I, Robot
Page 10
And then there is the fourth official, the one who gets none of the upsides and all of the downs. The referee is running around on the pitch, immersed in the game. The assistants get to run along the touchline, albeit in a slightly cumbersome fashion. The fourth official gets to stand right next to both benches and be abused throughout the game by both. Any mistake the referee makes is blamed upon them. They are his envoy to the two sets of coaches and substitutes, and so one assistant from each bench will be assigned the job of trying to influence the game through him. I’ve spent a lot of time on the bench in recent years, and I can tell you that it’s relentless. They know the fourth official can speak to the ref via radio mic, so they’ll be at him from the start. ‘You’ve had a nightmare!’ ‘That’s never a foul!’ ‘Hey! Hey! That’s the second time he’s done that!’
How can they hit back? By telling a manager to stay in his technical area. That’s pretty much their only riposte. They are the traffic wardens of football. They are the community officer to the referee’s constable. They don’t have handcuffs. They don’t even have a truncheon. They have to tell a proper policeman if they want to make an arrest. The best case scenario is that they can impose a small on-the-spot fine for littering. ‘I warn you, I’ve got a notepad. If you carry on with this behaviour, I’m going to note it down.’
I say all of that, but football is nothing without its officials.
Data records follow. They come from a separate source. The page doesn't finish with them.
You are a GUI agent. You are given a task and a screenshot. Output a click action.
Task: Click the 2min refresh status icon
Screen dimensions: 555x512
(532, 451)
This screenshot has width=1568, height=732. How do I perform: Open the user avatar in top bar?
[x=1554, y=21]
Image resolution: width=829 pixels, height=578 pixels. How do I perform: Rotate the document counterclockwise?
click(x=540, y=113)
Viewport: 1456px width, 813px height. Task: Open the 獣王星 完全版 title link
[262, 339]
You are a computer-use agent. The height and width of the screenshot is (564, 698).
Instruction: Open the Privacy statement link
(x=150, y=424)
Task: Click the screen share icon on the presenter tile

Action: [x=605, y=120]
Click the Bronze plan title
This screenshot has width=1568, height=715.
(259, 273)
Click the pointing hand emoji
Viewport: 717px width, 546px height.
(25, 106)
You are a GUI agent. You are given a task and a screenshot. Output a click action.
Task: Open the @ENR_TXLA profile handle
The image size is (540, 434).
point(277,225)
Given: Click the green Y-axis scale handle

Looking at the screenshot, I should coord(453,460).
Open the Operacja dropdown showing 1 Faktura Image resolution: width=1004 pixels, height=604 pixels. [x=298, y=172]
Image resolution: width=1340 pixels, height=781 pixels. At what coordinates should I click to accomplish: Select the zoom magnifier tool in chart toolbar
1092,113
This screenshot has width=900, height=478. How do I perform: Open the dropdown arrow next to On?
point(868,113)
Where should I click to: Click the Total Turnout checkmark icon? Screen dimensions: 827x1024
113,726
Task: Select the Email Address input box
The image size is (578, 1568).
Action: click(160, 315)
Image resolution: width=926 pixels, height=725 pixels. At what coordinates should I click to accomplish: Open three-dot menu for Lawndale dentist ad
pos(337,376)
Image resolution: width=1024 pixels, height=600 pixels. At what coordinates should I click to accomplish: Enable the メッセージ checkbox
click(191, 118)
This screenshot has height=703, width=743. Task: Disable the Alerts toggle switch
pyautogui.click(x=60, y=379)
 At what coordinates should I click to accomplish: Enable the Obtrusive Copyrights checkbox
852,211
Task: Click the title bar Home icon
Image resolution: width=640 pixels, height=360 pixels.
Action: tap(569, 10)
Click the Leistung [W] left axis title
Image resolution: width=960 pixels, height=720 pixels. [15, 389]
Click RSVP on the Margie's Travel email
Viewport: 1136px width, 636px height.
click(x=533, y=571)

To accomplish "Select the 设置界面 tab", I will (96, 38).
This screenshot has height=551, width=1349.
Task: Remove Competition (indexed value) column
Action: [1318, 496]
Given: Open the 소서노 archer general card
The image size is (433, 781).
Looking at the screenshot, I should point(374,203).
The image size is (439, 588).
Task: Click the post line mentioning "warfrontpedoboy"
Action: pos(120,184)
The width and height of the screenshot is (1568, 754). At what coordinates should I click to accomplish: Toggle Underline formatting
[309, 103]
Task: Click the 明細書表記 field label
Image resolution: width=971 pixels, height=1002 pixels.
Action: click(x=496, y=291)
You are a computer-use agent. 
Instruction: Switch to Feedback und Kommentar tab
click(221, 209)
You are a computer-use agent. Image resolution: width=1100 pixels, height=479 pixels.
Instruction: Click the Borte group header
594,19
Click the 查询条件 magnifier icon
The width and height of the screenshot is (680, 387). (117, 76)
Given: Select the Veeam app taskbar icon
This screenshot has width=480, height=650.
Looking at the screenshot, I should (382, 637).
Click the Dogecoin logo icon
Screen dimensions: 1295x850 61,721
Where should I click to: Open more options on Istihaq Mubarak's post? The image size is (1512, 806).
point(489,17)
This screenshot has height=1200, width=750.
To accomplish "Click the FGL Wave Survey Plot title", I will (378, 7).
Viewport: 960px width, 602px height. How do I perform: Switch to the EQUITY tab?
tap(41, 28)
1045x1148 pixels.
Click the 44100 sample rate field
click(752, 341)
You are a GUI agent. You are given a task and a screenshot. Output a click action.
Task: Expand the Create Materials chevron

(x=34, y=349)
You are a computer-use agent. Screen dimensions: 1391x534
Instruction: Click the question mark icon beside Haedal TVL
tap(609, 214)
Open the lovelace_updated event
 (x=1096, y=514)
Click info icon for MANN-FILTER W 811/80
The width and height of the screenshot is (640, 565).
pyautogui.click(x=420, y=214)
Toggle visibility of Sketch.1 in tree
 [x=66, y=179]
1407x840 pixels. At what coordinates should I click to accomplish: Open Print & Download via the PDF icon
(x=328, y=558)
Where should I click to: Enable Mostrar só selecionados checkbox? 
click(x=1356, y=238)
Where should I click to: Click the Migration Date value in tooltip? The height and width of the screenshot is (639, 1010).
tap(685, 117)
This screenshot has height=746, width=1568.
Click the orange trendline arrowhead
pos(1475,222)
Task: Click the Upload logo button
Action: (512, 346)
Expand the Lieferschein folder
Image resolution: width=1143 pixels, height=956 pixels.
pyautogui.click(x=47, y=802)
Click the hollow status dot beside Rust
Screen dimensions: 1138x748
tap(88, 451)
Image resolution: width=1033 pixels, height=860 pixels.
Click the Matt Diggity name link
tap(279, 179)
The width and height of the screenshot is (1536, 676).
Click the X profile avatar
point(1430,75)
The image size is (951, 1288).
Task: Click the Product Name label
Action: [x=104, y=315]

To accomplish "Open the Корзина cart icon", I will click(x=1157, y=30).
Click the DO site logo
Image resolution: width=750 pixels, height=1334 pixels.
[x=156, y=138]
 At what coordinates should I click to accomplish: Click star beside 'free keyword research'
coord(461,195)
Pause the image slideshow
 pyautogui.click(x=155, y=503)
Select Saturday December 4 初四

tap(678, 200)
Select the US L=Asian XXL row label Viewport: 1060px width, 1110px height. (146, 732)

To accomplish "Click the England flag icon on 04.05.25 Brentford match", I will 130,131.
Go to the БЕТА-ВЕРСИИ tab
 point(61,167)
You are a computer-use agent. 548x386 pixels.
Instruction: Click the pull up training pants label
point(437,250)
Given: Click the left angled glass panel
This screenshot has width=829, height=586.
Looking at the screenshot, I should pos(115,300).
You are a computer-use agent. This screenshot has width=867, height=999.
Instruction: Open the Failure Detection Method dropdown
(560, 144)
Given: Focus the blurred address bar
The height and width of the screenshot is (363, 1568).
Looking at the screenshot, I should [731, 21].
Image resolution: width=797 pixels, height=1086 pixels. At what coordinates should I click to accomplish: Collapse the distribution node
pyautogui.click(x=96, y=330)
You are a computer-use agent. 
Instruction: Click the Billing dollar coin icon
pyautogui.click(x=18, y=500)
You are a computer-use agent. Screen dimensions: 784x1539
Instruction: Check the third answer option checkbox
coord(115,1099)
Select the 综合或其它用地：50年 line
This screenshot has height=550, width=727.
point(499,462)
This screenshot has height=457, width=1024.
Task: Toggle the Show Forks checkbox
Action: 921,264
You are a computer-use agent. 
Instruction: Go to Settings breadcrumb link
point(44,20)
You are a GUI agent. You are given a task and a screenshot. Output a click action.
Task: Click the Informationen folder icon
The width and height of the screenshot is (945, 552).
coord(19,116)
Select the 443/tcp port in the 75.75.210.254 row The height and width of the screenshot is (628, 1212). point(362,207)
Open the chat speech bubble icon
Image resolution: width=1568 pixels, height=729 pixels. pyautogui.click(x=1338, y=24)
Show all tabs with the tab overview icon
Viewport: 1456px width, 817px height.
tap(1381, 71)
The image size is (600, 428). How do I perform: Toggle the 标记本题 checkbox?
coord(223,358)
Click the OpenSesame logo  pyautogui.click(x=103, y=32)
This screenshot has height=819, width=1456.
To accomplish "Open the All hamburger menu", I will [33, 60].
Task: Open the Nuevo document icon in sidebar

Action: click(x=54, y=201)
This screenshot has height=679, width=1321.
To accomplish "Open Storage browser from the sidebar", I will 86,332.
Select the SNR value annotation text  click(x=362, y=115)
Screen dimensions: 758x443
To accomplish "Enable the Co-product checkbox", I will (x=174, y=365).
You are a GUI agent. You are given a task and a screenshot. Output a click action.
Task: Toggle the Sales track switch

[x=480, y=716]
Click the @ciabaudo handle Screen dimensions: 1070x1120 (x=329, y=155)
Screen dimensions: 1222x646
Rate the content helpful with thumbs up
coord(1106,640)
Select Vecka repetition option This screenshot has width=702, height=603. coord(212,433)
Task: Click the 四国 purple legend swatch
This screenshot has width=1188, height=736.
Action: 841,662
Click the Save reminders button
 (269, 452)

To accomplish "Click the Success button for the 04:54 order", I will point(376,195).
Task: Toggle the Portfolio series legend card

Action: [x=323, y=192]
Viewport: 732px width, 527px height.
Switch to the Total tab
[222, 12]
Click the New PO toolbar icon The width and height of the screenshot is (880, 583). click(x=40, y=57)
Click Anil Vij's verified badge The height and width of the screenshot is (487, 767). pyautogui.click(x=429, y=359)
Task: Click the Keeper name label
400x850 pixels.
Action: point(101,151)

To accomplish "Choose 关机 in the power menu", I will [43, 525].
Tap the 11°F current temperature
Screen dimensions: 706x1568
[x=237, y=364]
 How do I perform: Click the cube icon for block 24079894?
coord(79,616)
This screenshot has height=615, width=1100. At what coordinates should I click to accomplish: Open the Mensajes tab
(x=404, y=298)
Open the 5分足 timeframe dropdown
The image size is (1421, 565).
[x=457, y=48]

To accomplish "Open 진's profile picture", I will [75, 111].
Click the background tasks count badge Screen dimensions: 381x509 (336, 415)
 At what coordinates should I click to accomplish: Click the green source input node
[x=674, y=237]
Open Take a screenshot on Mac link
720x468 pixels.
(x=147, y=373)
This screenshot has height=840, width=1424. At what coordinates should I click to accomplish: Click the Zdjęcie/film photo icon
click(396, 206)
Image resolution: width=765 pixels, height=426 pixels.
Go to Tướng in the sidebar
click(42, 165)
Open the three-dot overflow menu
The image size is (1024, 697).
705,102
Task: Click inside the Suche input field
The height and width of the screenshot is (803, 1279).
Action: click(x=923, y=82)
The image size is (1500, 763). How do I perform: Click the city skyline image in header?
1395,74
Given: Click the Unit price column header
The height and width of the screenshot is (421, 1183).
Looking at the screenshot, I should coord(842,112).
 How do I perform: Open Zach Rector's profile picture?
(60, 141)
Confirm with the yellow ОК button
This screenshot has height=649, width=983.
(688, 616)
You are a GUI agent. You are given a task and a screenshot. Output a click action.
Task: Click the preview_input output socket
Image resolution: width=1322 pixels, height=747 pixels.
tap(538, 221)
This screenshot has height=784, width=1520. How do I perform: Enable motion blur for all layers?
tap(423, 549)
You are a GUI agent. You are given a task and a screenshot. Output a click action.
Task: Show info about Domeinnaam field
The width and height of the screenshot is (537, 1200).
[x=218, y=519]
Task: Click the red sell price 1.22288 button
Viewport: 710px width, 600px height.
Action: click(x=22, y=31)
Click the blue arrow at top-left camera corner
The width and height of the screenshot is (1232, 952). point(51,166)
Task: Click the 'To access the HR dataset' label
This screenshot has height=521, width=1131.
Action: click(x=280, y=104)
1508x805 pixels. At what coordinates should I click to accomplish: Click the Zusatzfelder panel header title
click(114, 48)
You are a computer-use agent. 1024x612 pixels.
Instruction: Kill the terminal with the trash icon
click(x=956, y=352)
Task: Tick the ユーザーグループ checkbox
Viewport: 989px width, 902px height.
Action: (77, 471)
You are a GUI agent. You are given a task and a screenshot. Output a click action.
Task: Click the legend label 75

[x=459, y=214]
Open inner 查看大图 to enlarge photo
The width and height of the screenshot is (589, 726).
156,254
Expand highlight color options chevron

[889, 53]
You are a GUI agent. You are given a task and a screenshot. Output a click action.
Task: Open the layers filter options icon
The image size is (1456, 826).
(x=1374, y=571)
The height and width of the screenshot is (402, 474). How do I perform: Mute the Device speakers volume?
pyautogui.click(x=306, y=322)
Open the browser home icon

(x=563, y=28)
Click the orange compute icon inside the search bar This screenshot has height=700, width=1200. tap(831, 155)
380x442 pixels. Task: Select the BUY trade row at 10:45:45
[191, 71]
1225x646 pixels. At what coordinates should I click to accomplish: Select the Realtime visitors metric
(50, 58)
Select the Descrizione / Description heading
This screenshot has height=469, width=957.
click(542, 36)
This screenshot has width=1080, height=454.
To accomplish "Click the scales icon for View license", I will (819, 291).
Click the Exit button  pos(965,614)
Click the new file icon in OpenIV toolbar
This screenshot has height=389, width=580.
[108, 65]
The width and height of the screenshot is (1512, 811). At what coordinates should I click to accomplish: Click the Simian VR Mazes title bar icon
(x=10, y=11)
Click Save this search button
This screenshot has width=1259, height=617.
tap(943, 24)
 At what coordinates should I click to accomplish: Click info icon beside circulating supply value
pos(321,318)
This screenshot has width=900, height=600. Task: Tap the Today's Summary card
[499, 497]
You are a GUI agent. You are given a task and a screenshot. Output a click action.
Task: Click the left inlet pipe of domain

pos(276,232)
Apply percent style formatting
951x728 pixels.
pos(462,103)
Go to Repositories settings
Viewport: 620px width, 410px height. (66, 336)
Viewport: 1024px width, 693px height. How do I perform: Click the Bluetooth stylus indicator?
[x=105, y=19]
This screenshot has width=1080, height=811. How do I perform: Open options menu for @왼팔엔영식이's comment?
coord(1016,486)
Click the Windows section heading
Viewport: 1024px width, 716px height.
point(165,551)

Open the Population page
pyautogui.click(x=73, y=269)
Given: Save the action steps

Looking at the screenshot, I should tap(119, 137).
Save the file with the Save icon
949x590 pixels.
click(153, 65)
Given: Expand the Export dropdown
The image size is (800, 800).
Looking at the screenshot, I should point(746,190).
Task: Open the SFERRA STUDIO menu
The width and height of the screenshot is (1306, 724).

We literally couldn’t have a game without them. I couldn’t score goals and bask in the adoration of thousands of strangers. We couldn’t earn eye-watering amounts of money. Referees are the protectors, the enablers, the hidden hand. And it is such a difficult job. You only have to see what happens at club training grounds when you have a practice match and one of the coaches – highly experienced, quite possibly a former elite player – has to officiate. They’re rubbish. They’re constantly in the wrong place. They make mistakes. They hate giving decisions. The contest degenerates into a load of hacking and complaints. Full-on square-ups, balls booted away, basic rules no longer adhered to. It’s horrible.
So referees deserve our respect. Where do you end up otherwise? And if the Premier League refs should be praised, think too of the teenagers doing it in cold, muddy parks every Sunday morning. No annual retainer, no free trips to games in Europe. Just a lonely few hours being whinged at by hungover cloggers.
Thank you, referees. Thank you.
SET PIECES
There is a view among some in football – the purists, the creatives, a section of those who consider themselves artists – that scoring from a set piece is somehow unfair. It’s taking a sledgehammer to a door rather than picking the lock. It’s turning the free-flowing choreography of football into the formal line dance of the NFL. It’s what you are forced to rely upon when you’re not good enough to score any other way.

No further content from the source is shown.